At the same time, he was working on a grandiose plan for gathering damaging information on the university, but this seemed stupid; seen from this lecture hall, American Megaversity looked pretty much the way it had in the recruiting literature.
He would continue with Project Spike until it gave him satisfaction. Whether or not he released the information depended on what happened at the Big U between now and then.
Sarah’s voice sounded in one ear. “Casimir. Earth to Casimir. Come in, Casim
ir Radon.” Shocked and suddenly breathless, he sat up, looking astonished.
“Oh,” he said casually. “Sarah. Hi. How’re you doing?”
“Fine,” she answered, “didn’t you see me?”
Eventually they went into the hallway, where S. S. Krupp was down to the last inch of his cigar and having a complicated discussion with Ephraim Klein. His aides stood to the sides brushing hairs off their suits, various alien-looking philosophy majors listened intently and I leaned against a nearby wall watching it all.
“Well, why didn’t you say so?” Krupp was saying. “You’re a Jaynesian and a materialistic monist. In which case you’ve got no reason to believe anything you think, because anything you think is just a predetermined neural event which can’t be considered true or logical. Self-refuting, son. Think about it.”

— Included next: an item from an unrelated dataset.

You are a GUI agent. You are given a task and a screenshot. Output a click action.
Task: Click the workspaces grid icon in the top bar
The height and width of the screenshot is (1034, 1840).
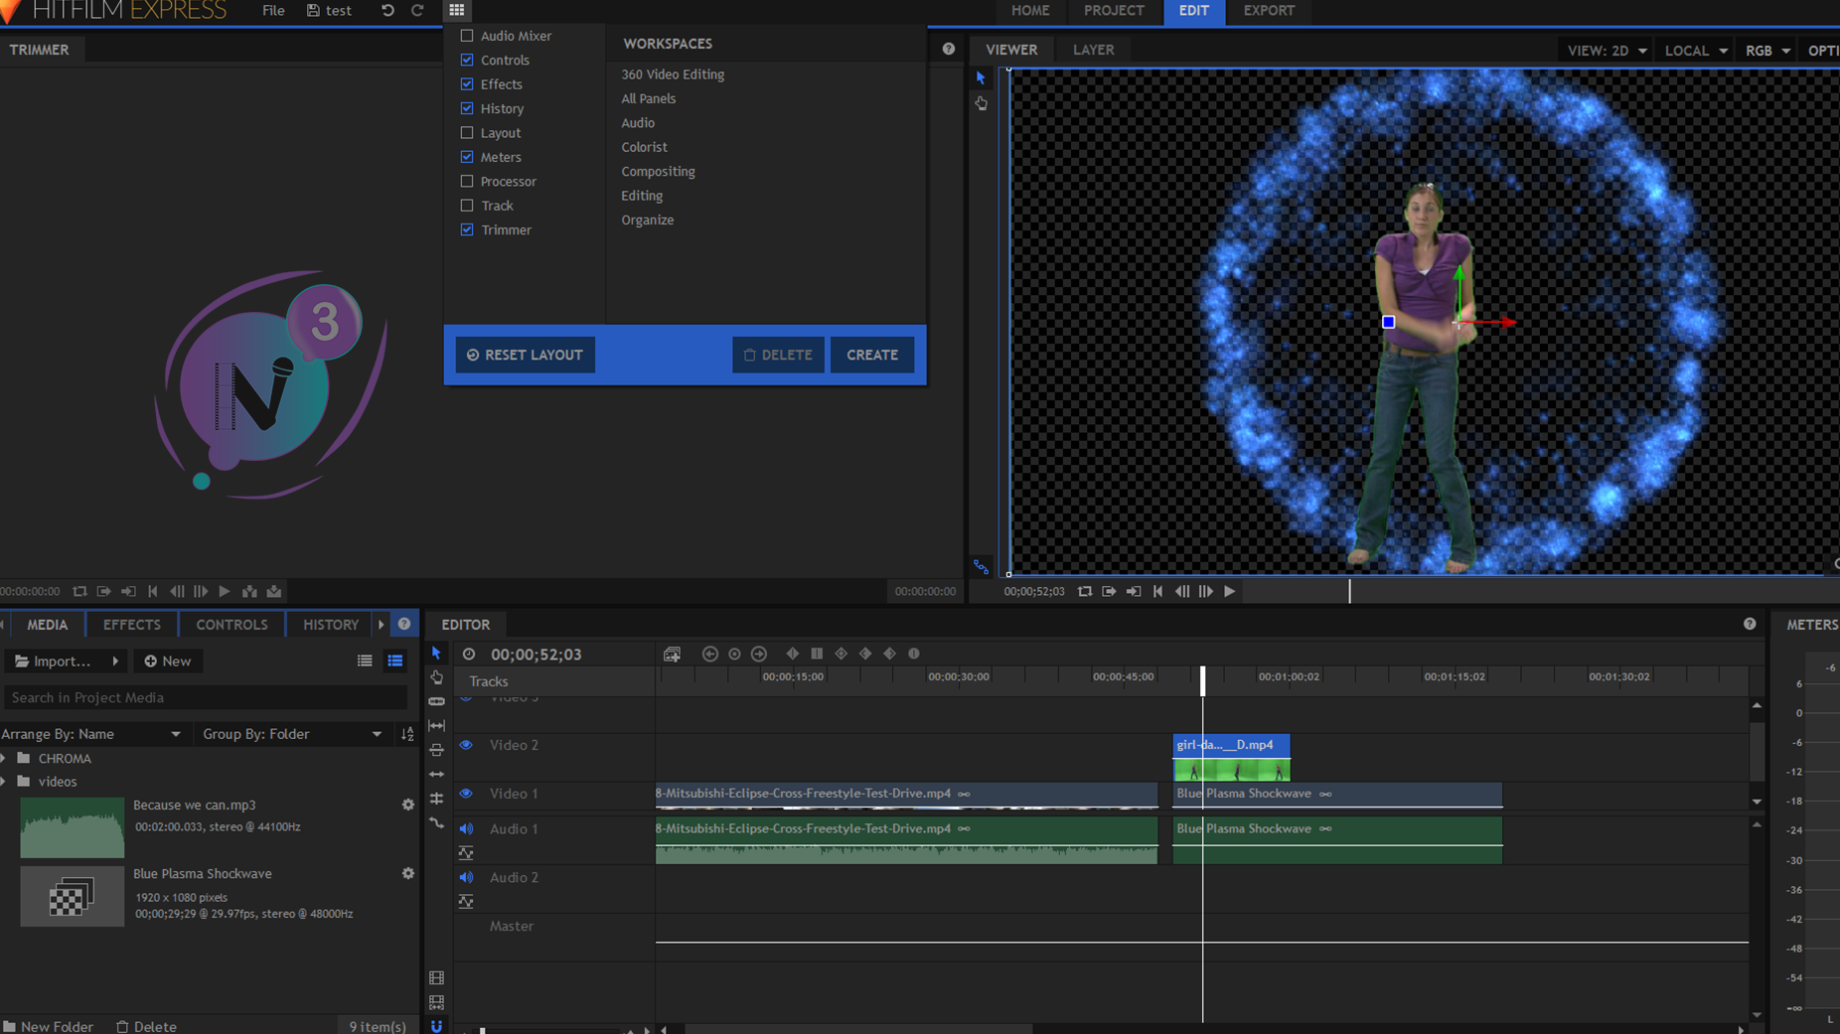[456, 10]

“But now you’ve gotten off on a totally different argument!” cried Klein. “Even if we presume dualism, you’ve got to admit that intellectual processes reflect neural events in some way.”
“Well, sure.”
“Right! And since the bicameral mind theory explains human behavior so well, there’s no reason, even if you are a dualist, to reject it.”
“In some cases, okay,” said Krupp, “but that doesn’t support your original proposition, which is that Kant was just trying to rationalize brain events through some kind of semantic necromancy.”
“Yes it does!”
“Hell no it doesn’t.”
“Yes it does!”
“No it doesn’t. Sarah!” said Krupp warmly. He shook her hand, and the philosophy majors, seeing that the intelligent part of the conversation was done, vaporized. “Glad you could come tonight.”
“Hello, President Krupp. I wish you’d do this more often.”
“Wait a minute,” yelled Klein, “I just figured out how to reconcile Western religion and the bicameral mind.”
“Well, take some notes quick, son, there’s other people here, we’ll get to it. Who’s your date, Sarah?”